Barn owners interested in a professional evaluation of their historic barn should consider applying for a small assessment grant. Winners of the competitive grants are matched with experienced contractors that provide owners a “road map” for repair after a site visit. The grants do not cover the costs of repair or restoration. Upcoming deadlines for submission are February 1 and May 1. Please go to our website for further details.
The information gathered from the assessment often helps owners better understand the history and evolution of their barns, prioritize and budget to address critical needs, find out what work they can do themselves, and be better clients for work done by contractors.

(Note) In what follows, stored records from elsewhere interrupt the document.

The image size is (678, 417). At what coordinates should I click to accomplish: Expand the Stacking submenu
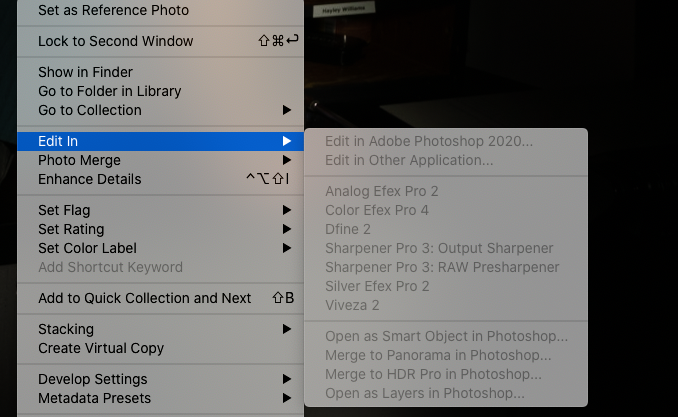pyautogui.click(x=66, y=329)
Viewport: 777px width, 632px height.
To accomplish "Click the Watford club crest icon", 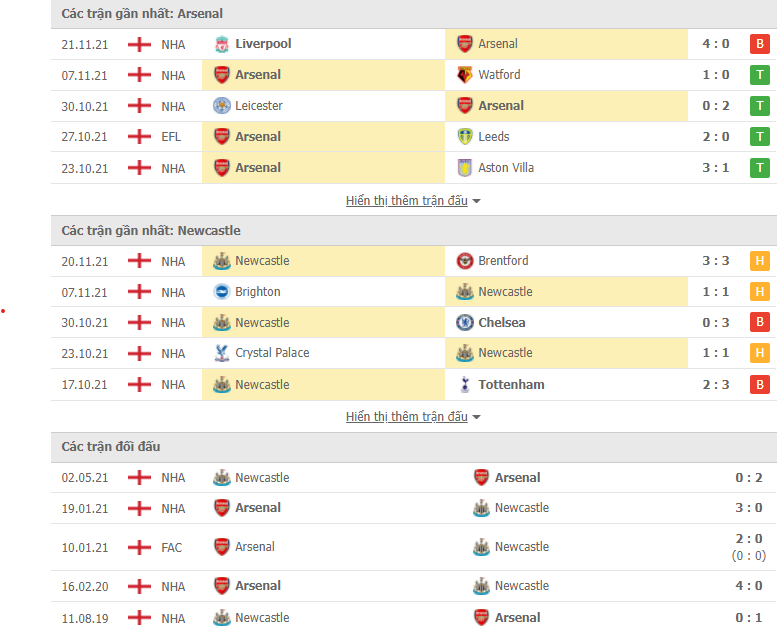I will [x=465, y=75].
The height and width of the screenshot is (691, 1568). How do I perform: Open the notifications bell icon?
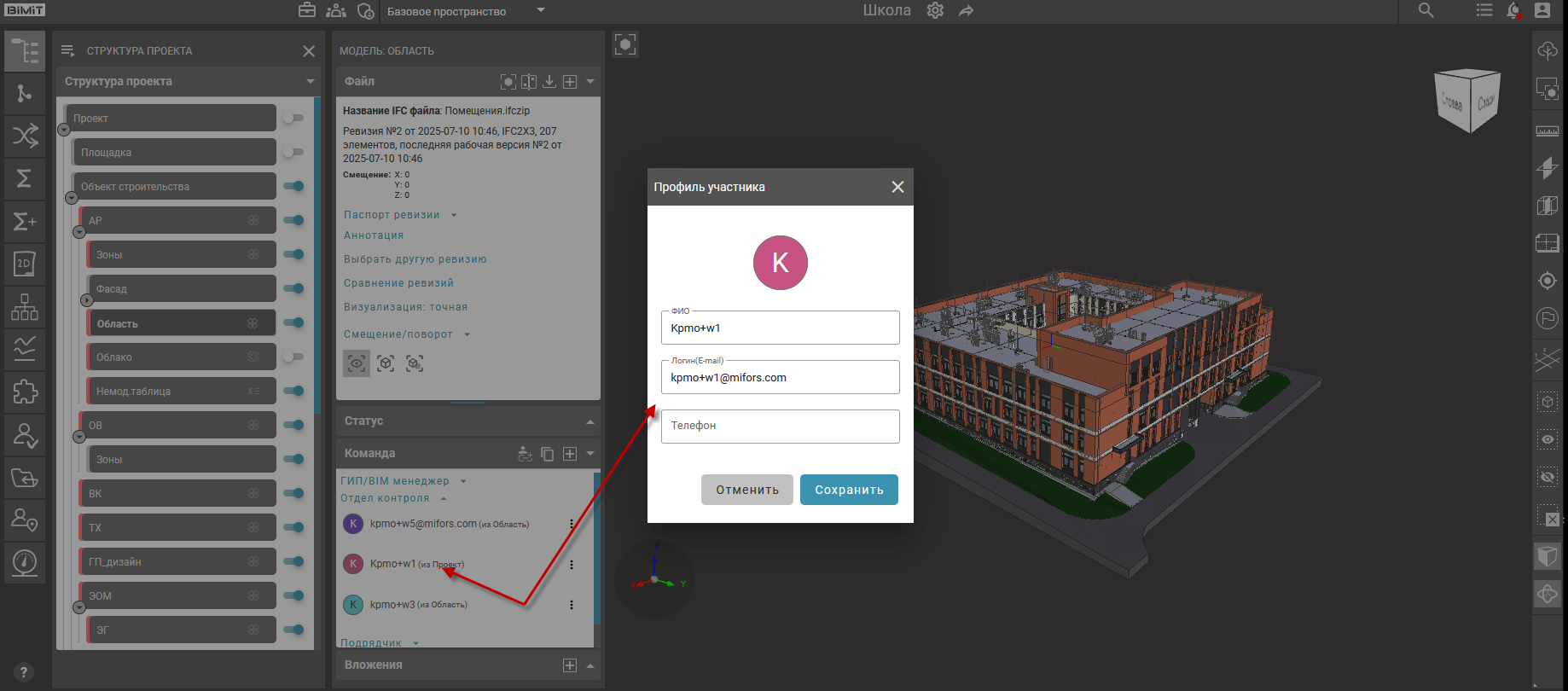coord(1513,11)
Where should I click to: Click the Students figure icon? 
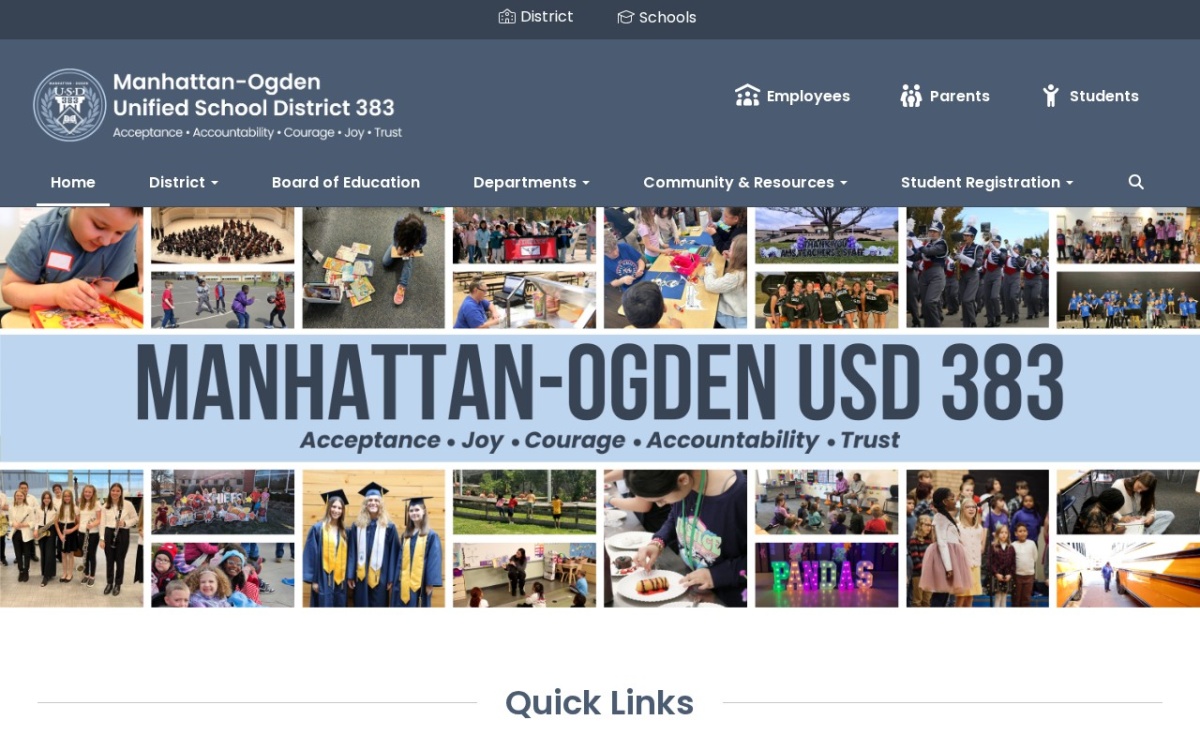pyautogui.click(x=1051, y=96)
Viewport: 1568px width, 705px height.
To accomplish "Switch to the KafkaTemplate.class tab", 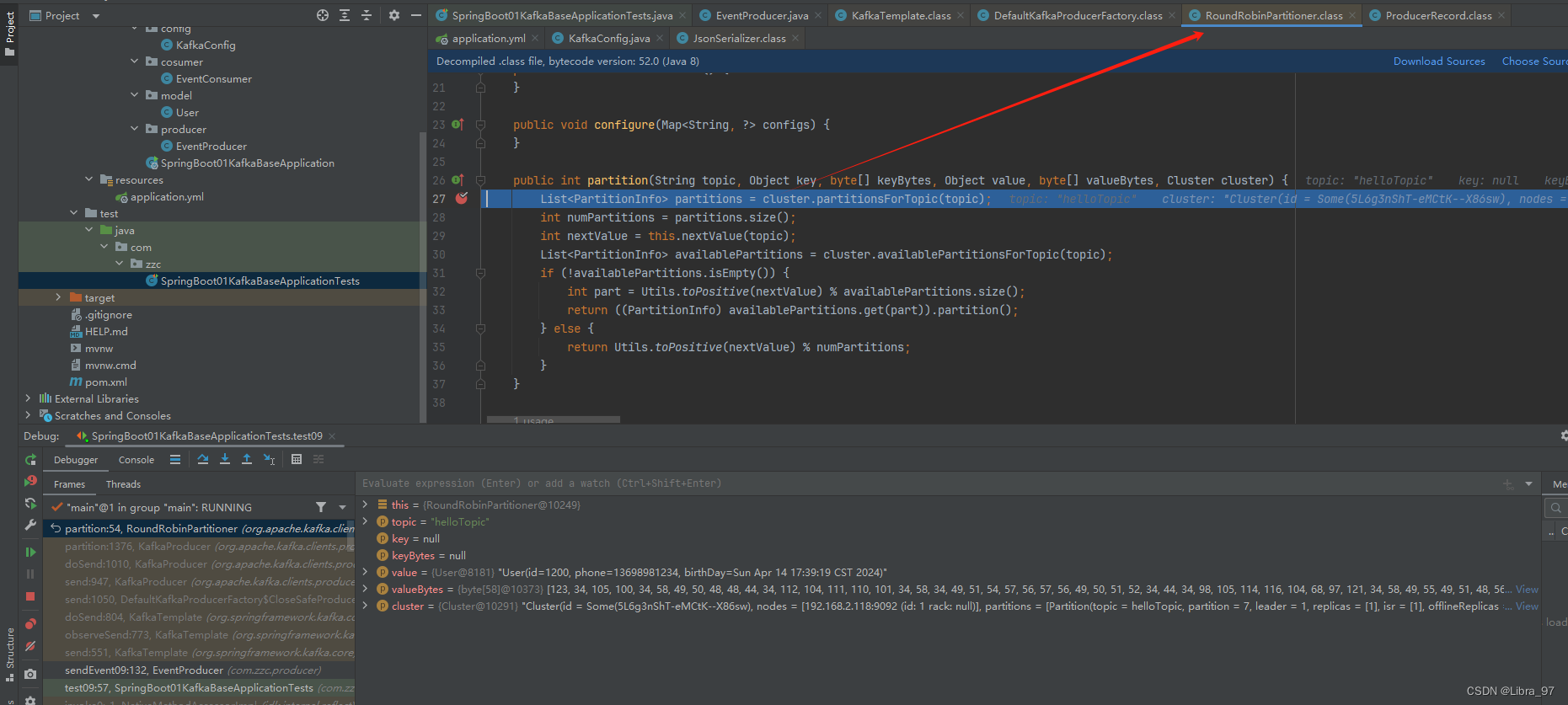I will click(901, 15).

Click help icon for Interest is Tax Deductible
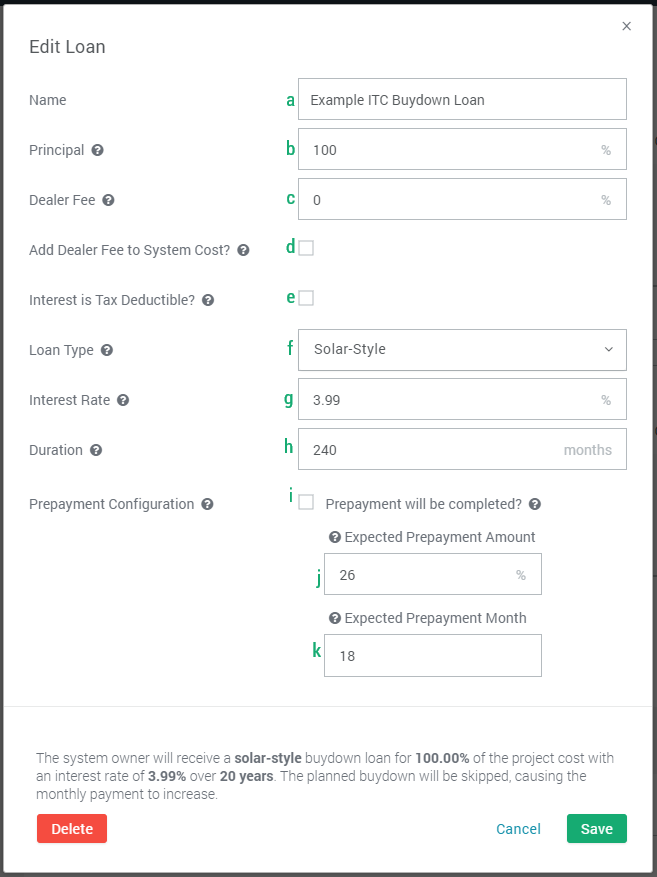click(x=208, y=300)
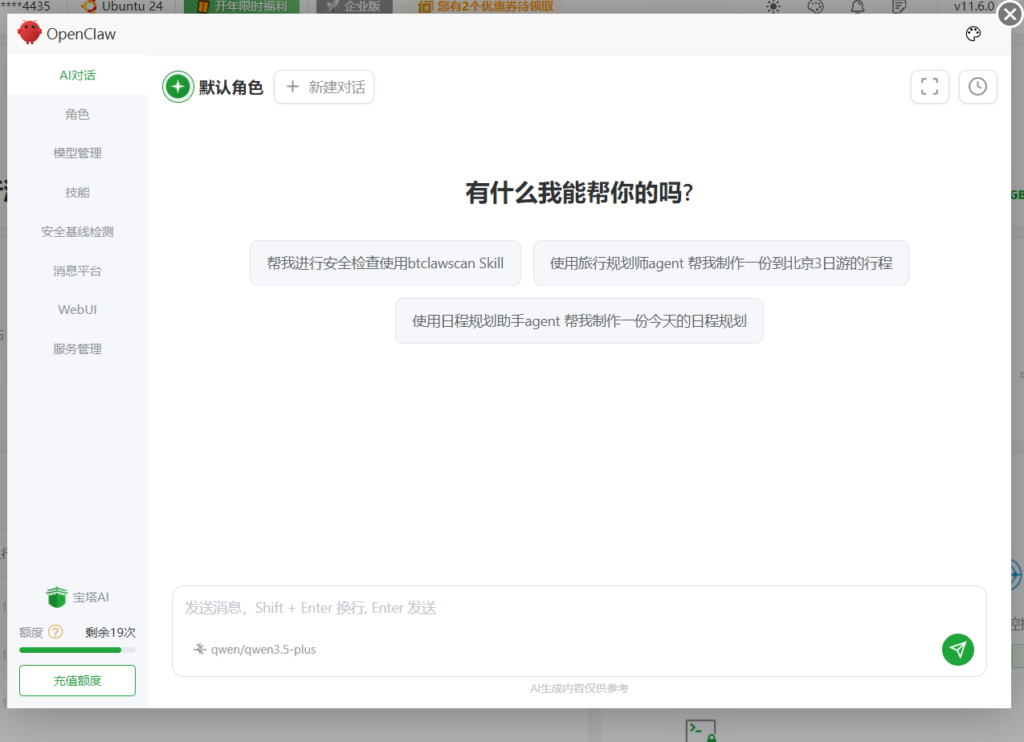Open notifications via the bell icon
The height and width of the screenshot is (742, 1024).
pyautogui.click(x=857, y=7)
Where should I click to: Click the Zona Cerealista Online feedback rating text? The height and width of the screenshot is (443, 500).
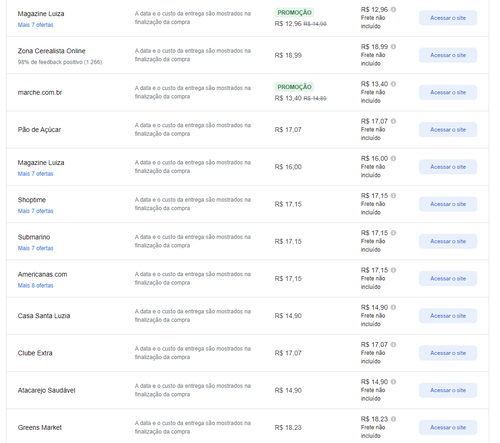click(x=60, y=62)
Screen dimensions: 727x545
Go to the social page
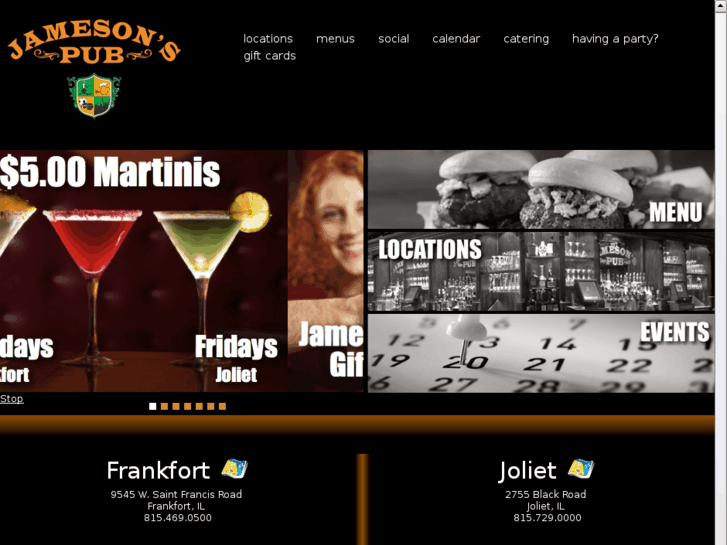(x=394, y=38)

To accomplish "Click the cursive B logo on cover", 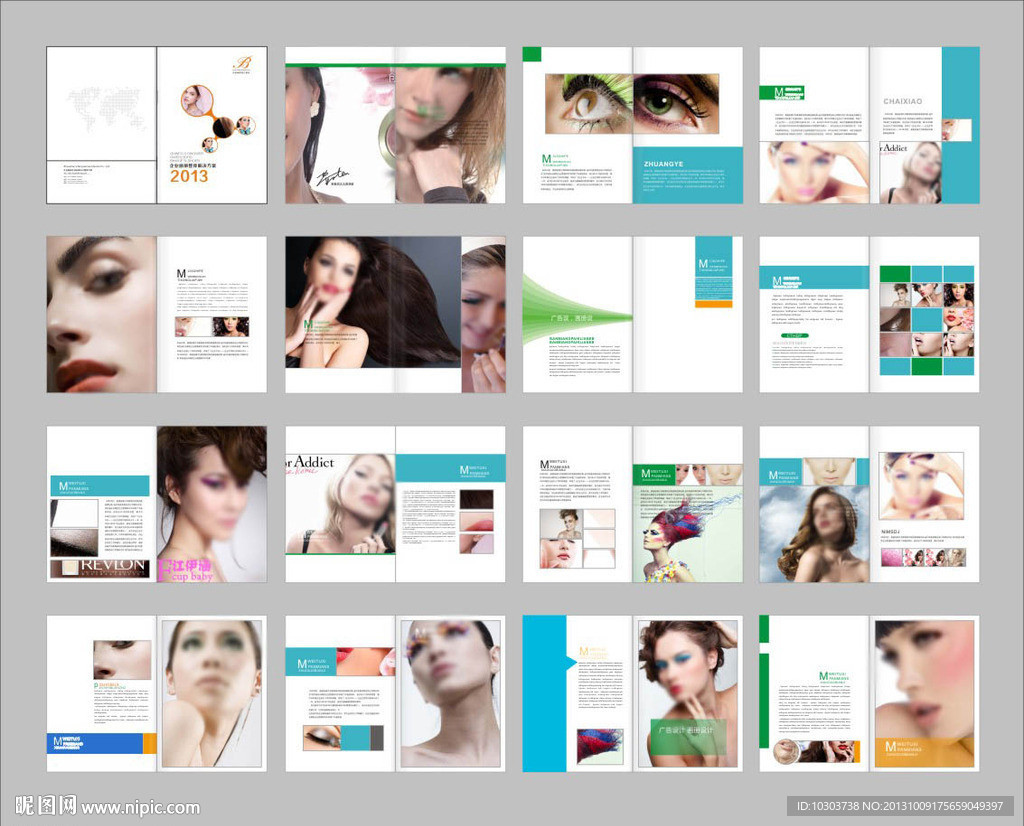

In addition to the barn grants are two other proven programs to meet the goal: educational programs for barn owners and enthusiasts, and expanding use of a state barn easement program that can offer tax relief to property owners who preserve their historic agricultural structures. Barns are part of the landscapes and communities that attract businesses and visitors according to project leaders.
We are grateful to donors of this initiative, and are seeking additional financial support for the program. To learn more about the 52 Barns in 52 Weeks initiative, or to make a donation, go to nhpreservation.org.
You can also email firstname.lastname@example.org to receive information and updates about the program. Upcoming events include a February 17 lecture on in-town barns at the Farm and Forest Expo in Manchester.
Photo: Daniel Ayers, a Northumberland barn owner, secured one of our barn assessment grants and used it to create a road map for the stabilization and repair of his 1880s barn. Dan purchased the “fantastic place” to preserve the land and buildings which are such an integral part of town history. The local landmark stands across from the 1799 Meeting House, is on the site of Fort Wentworth and the old muster grounds, had been owned by the same family for 5 generations and is part of an old stage coach stop. Not only did he preserve the barn, he “paid it forward” by giving the Alliance the same amount as his grant to support our activities and help other barn owners.